Taken together, Delhi’s recent agreements for partnership with Bhutan, Bangladesh, Afghanistan and Maldives mark a significant effort to reconstitute India’s neighbourhood policy. Unlike in the recent past, India is not claiming primacy in the region as a divine right. Instead, it is offering genuine partnerships to its neighbours premised on sovereign equality and mutual benefit. In doing so India is modernizing the Raj legacy and making it relevant to our time

Srinath Raghavan, in another excellent essay, explains that ‘the open doors of South Asia turned on two hinges: Afghanistan in the West and Burma in the East’, both of which swung shut after independence:

South Asia is amongst the least integrated regions of the world. Official intra-regional trade, to take but one indicator, hovers around 5% of total trade of the countries of the region. This is abysmally low not just in comparison to other regions of Asia (the corresponding figure for East Asia is over 50%), but also when contrasted with its own potential for growth through trade. South Asia has three attributes that make it extremely well-suited for integration by trade: the highest population density in the world, linguistic and ethnic overlap across borders, and the presence of a large number of cities close to the borders.

Raghavan concludes that

[t]he time, then, may be propitious not only to press ahead towards economic integration within South Asia, but also to try and weld the subcontinent with South East Asia, and possibly West Asia … it is clear that India needs to get its act together.

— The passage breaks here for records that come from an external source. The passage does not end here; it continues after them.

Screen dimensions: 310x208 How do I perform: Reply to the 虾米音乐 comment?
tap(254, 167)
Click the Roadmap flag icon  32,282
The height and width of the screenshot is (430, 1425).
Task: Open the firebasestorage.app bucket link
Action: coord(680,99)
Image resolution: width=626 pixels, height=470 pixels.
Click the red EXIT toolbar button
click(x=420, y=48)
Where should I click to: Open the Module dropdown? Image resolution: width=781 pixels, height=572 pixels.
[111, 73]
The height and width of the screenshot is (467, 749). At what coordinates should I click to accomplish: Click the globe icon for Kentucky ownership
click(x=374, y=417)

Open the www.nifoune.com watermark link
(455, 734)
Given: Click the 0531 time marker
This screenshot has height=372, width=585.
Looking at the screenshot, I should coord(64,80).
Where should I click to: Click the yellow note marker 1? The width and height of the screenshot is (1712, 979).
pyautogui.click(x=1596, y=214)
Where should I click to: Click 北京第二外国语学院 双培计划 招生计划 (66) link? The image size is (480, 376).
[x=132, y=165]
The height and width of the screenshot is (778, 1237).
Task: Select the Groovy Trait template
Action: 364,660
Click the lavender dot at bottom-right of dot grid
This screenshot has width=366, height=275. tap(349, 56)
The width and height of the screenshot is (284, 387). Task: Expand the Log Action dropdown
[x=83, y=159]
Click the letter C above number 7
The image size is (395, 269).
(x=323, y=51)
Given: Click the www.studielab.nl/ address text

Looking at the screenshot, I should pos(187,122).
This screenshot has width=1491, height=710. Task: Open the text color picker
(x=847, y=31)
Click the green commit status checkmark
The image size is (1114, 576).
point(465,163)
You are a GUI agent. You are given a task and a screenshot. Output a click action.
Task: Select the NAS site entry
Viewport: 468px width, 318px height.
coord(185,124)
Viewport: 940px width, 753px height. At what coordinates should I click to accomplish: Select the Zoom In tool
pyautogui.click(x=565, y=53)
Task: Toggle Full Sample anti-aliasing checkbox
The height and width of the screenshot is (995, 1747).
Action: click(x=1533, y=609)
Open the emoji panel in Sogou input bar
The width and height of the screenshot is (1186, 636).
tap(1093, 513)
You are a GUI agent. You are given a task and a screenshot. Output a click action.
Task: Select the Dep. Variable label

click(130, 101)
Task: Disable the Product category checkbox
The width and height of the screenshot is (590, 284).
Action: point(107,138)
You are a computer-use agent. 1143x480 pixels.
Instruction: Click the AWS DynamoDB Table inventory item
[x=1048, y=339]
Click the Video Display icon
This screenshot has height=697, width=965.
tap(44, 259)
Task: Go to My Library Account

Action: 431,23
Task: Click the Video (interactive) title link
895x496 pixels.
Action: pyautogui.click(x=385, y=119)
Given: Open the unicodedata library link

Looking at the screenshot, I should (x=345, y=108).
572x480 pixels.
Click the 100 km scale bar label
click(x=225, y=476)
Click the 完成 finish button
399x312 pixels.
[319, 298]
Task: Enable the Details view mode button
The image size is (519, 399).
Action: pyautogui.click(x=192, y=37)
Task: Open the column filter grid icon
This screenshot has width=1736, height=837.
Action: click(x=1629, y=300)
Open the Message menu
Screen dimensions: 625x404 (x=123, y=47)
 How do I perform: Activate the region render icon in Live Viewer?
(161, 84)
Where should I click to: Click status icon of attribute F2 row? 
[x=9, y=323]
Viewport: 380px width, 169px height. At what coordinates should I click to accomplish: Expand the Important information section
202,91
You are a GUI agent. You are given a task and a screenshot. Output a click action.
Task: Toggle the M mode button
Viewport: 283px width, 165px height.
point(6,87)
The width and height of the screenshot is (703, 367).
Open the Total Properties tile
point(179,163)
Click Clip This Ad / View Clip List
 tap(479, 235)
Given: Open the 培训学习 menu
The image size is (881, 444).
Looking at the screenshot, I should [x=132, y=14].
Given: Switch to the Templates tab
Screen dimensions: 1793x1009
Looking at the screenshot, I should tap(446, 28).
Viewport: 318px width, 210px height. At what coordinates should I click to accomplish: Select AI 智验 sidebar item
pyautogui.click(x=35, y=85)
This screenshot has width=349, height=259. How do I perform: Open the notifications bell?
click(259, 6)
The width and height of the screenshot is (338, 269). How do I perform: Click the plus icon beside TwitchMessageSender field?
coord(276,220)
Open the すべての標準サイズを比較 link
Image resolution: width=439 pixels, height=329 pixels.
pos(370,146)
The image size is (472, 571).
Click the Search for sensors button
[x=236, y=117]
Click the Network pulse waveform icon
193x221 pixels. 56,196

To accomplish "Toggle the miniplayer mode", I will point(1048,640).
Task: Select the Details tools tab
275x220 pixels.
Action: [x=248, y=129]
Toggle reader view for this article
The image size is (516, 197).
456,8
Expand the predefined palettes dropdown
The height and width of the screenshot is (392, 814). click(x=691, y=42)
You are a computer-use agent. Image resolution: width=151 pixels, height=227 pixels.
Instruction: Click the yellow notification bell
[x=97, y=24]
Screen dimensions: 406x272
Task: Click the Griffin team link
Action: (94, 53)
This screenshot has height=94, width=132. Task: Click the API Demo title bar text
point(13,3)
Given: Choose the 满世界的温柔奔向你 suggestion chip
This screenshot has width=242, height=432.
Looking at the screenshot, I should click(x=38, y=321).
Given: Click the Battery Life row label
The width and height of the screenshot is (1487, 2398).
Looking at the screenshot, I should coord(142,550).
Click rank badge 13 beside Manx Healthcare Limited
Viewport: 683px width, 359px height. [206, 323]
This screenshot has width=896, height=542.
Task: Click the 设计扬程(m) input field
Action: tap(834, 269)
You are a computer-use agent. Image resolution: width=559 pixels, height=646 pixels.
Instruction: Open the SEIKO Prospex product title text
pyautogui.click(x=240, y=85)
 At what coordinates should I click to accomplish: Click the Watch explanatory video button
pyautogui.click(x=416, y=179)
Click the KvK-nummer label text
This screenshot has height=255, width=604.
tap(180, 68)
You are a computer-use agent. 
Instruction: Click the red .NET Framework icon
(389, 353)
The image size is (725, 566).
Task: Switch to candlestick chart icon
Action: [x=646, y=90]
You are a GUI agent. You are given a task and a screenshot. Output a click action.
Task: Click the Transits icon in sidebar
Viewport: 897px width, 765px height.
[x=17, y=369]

Finally, Kanti Bajpai has an essay on Sino-Indian relations. It’s less historically-textured, but collects some useful figures:

The energy picture also suggests that India and China could come into conflict. Global energy needs will rise by 50% by 2030, half of it from India and China. China is already the world’s largest energy consumer. Per capita energy use in India will grow by 56-67% and in China by 60-67%. Oil accounts for about 25% of India’s total energy use. This will rise to 35% in 2030. Over 60% of India’s oil comes from the Gulf, Iran, and other Middle Eastern sources. India’s reliance on coal is 42% of its total energy use. Its shortfall of coal is likely to be 100 million metric tons by 2012. Oil accounts for roughly 20% of China’s total energy use. This is expected to rise to 24% in 2030. Its reliance on coal is nearly 70% of its total energy use. Demand for coal in China is growing rapidly and will be six billion tons in 2025. Natural gas use will also increase substantially in both cases.

 These writings reminded me of an interesting essay by A.G. Noorani in Frontline (another Indian magazine) a few years ago, in which he reviewed The Future of The Great Game: Sir Olaf Caroe, India’s Independence, and the Defense of Asia:

In a major paper dated April 26, 1942, [the British colonial administrator Olaf Caroe] wrote that “a realisation is needed in the highest places that India cannot build a constitution unless the frontiers are held and the ring fence in some manner kept standing”. It was entitled “Whither India’s Foreign Policy”. Two others he wrote bear mention. They are “Some Constitutional Reflections on the Landward Security of the India of the Future” (August 18, 1944) and “The Essential Interests of the British Commonwealth in the Persian Gulf and its Coastal States, with special reference to India” (1944).

Caroe’s ideas may be showing up in Mohan’s work, but what’s interesting is that Caroe’s colleagues (and, today, Noorani) did not agree:

Brobst takes the reader through Caroe’s theories on “India’s Outer Ring”, the Buffer System, much of which became irrelevant after Independence. Guy Wint was much more realistic than Caroe. Advances in military technology and the rise in air power had undermined the traditional role of the buffer states. He wrote on June 7, 1943, a paper entitled “Some Problems of India’s Security”, in which he pointed out that just “as Louis XIV, when his grandson ascended the throne of Spain, remarked that the Pyranees had ceased to exist, so today have the Hindu Kush virtually ceased”.

The irony is that Pakistan is, for India, a quite serious buffer against the northwest – just not in a way that seems especially desirable in light of the pathologies of the regional economic architecture described by Srinath Raghavan.